Social work students at Nebraska Wesleyan University have completed a study of undocumented immigrants with a call for more attention to that subject in the state's university curriculums.
ART HOVEY / Lincoln Journal Star | Posted: Monday, May 7, 2007 7:00 pm
Social work students at Nebraska Wesleyan University have completed a study of undocumented immigrants with a call for more attention to that subject in the state’s university curriculums.
The students did eight case studies of immigrants as part of a semester-long project called “Immigrants: A Forgotten Population.”
The results were made available this week at the university’s Callen Conference Center.
One of their findings from their interviews with residents of Lincoln and nearby communities was that people are waiting four or more years for action on their applications for legal residency status.
“It’s absolutely horrible that we allow that sort of thing to happen in the United States,” said student presenter Abbie Locken, a junior from Lincoln.
Presenter Mandy Gwirtz of Manhattan, Kan., said the project, presided over by Jeff Mohr, director of the social work program at the university, helped her recognize the differences between what minorities experience as citizens of the U.S. and what undocumented immigrants experience.
“How am I able to help somebody,” Gwirtz said as she looks ahead to a social work career, “if I don’t know what they’re facing?”
Many of the report details offered Monday came from a week’s worth of interviews in which the subjects were identified only by first names.
The interview candidates and other background information came from the Lincoln-based Equity in Nebraska, a nonprofit group that began providing legal assistance to low-income immigrants and refugees in 2001.
One of those interviewed said she was an abused child whose mother gave her up for adoption.
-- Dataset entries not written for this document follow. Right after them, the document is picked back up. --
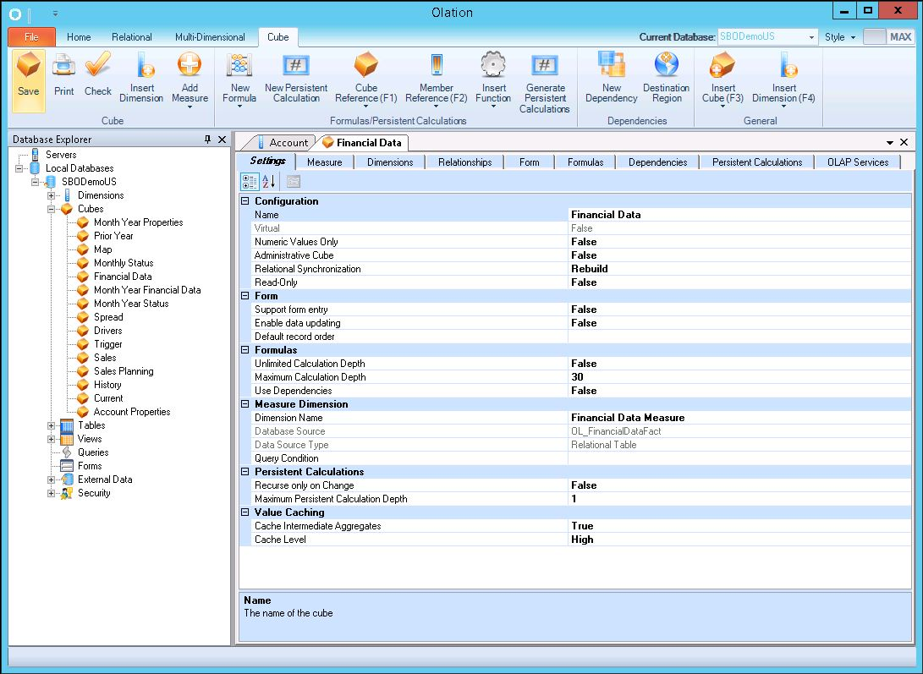Image resolution: width=923 pixels, height=674 pixels.
Task: Open the Current Database dropdown
Action: pos(812,37)
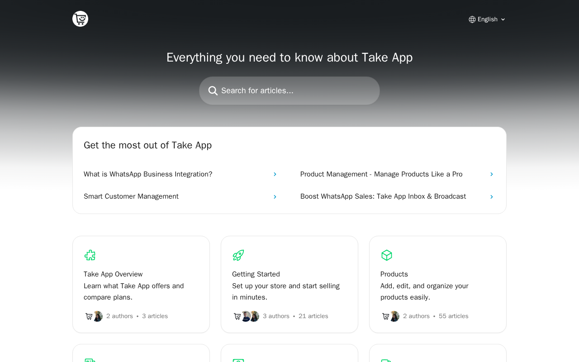
Task: Open the Take App Overview collection
Action: pyautogui.click(x=113, y=274)
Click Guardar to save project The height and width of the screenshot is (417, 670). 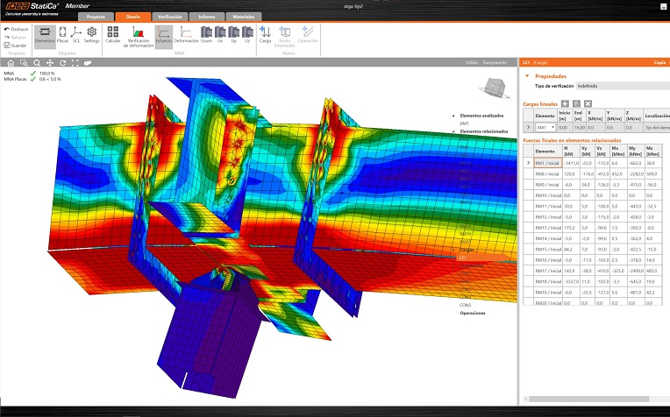17,45
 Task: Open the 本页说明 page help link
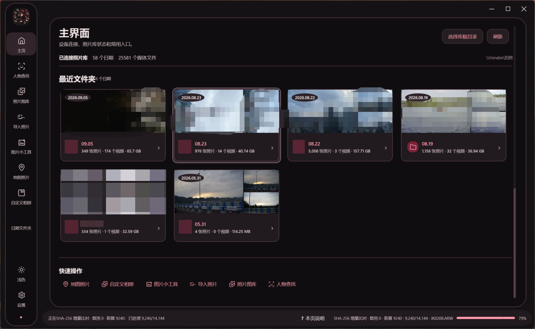point(312,318)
She later narrowly avoided deportation as she reached age 18. She now has legal status and is a student at Southeast Community College in Beatrice.
Another interview subject, a mother of a 5-year-old, divorced her abusive husband. Still without legal residency status, she doesn’t dare visit her mother in Mexico and needs medical attention for a back problem.
“She found health care is very hard to get when you don’t have residency,” said NWU student Ashley Larson, also of Lincoln.
A third interviewee came to the U.S. from Mexico speaking fluent English and with health insurance.
She now has a four-year degree and a work visa. But students learned that even she would need to have future employers pay thousands of dollars in sponsorship costs for her if she changed jobs.
Mohr said NWU students do get some information about immigrants in a social welfare policy class. But in the view of the seven juniors and seniors outlining their project Monday, he said, “it’s not addressed to the extent that they think it should be.”